Batched brute-force algorithm for processing multiple small systems
simultaneously. Useful for ML workflows with many small molecules.

### Time Scaling

```{figure} _static/neighborlist_scaling_batch-naive_h100-80gb-hbm3.png
:width: 80%
:align: center
:alt: Batch naive algorithm time scaling

Median execution time vs. total atoms across all batched systems.
```

### Throughput

```{figure} _static/neighborlist_throughput_batch-naive_h100-80gb-hbm3.png
:width: 80%
:align: center
:alt: Batch naive algorithm throughput

Throughput (atoms/ms) for batched processing.

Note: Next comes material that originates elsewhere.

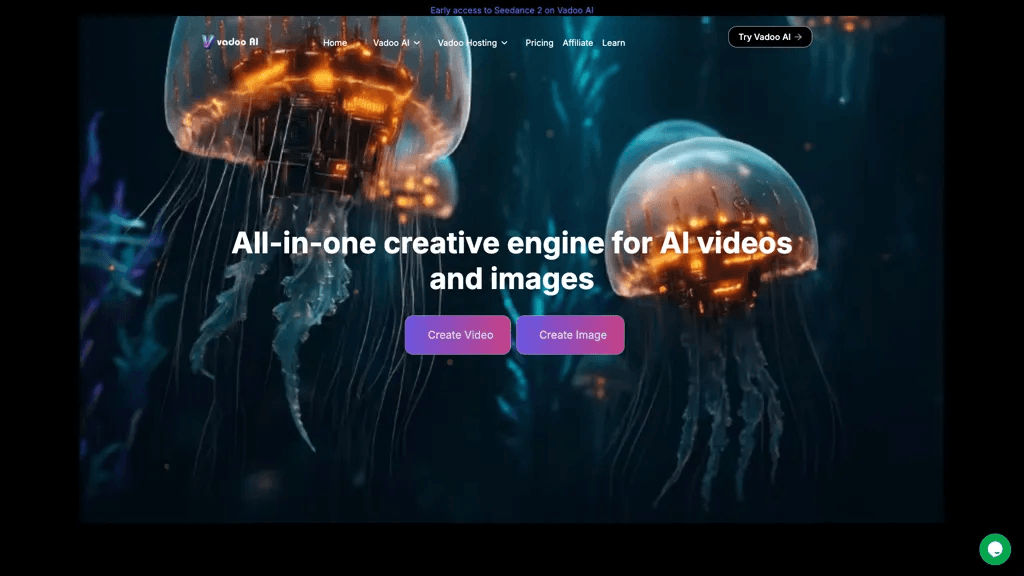Open the Vadoo AI navigation dropdown label
Screen dimensions: 1024x576
tap(391, 43)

Different lines show different batch sizes.
```

### Memory Usage

```{figure} _static/neighborlist_memory_batch-naive_h100-80gb-hbm3.png
:width: 80%
:align: center
:alt: Batch naive algorithm memory usage

Peak GPU memory consumption for batched systems.
```

:::

:::{tab-item} Batch Cell List

Batched spatial hashing algorithm for processing multiple systems
simultaneously with O(N) scaling per system.

### Time Scaling

```{figure} _static/neighborlist_scaling_batch-cell-list_h100-80gb-hbm3.png
:width: 80%
:align: center
:alt: Batch cell list algorithm time scaling

Median execution time vs. total atoms across all batched systems.
```

### Throughput

```{figure} _static/neighborlist_throughput_batch-cell-list_h100-80gb-hbm3.png
:width: 80%
:align: center
:alt: Batch cell list algorithm throughput

Throughput (atoms/ms) for batched processing. Different lines show different batch sizes.
```

### Memory Usage

```{figure} _static/neighborlist_memory_batch-cell-list_h100-80gb-hbm3.png
:width: 80%
:align: center
:alt: Batch cell list algorithm memory usage

Peak GPU memory consumption for batched systems.
```

:::

::::

## Hardware Information

**GPU**: NVIDIA H100 80GB HBM3

## Benchmark Configuration

| Parameter | Value |
|-----------|-------|
| Cutoff | 5.0 Å |
| System Type | FCC crystal lattice |
| Warmup Iterations | 3 |
| Timing Iterations | 10 |
| Dtype | `float32` |

## Interpreting Results

`method`
: Algorithm name.

`total_atoms`
: Total number of atoms in the system.

`atoms_per_system`
: Atoms per system (relevant for batch methods).

`total_neighbors`
: Total number of neighbor pairs found.

`batch_size`
: Number of systems processed simultaneously (1 for non-batch methods).

`median_time_ms`
: Median execution time in milliseconds (lower is better).

`peak_memory_mb`
: Peak GPU memory usage in megabytes.

## Running Your Own Benchmarks

To generate benchmark results for your hardware:

```bash
cd benchmarks/neighborlist
python benchmark_neighborlist.py \
    --config benchmark_config.yaml \
    --output-dir ../../docs/benchmarks/benchmark_results
```

Results will be saved as CSV files and plots will be automatically generated
during the next documentation build.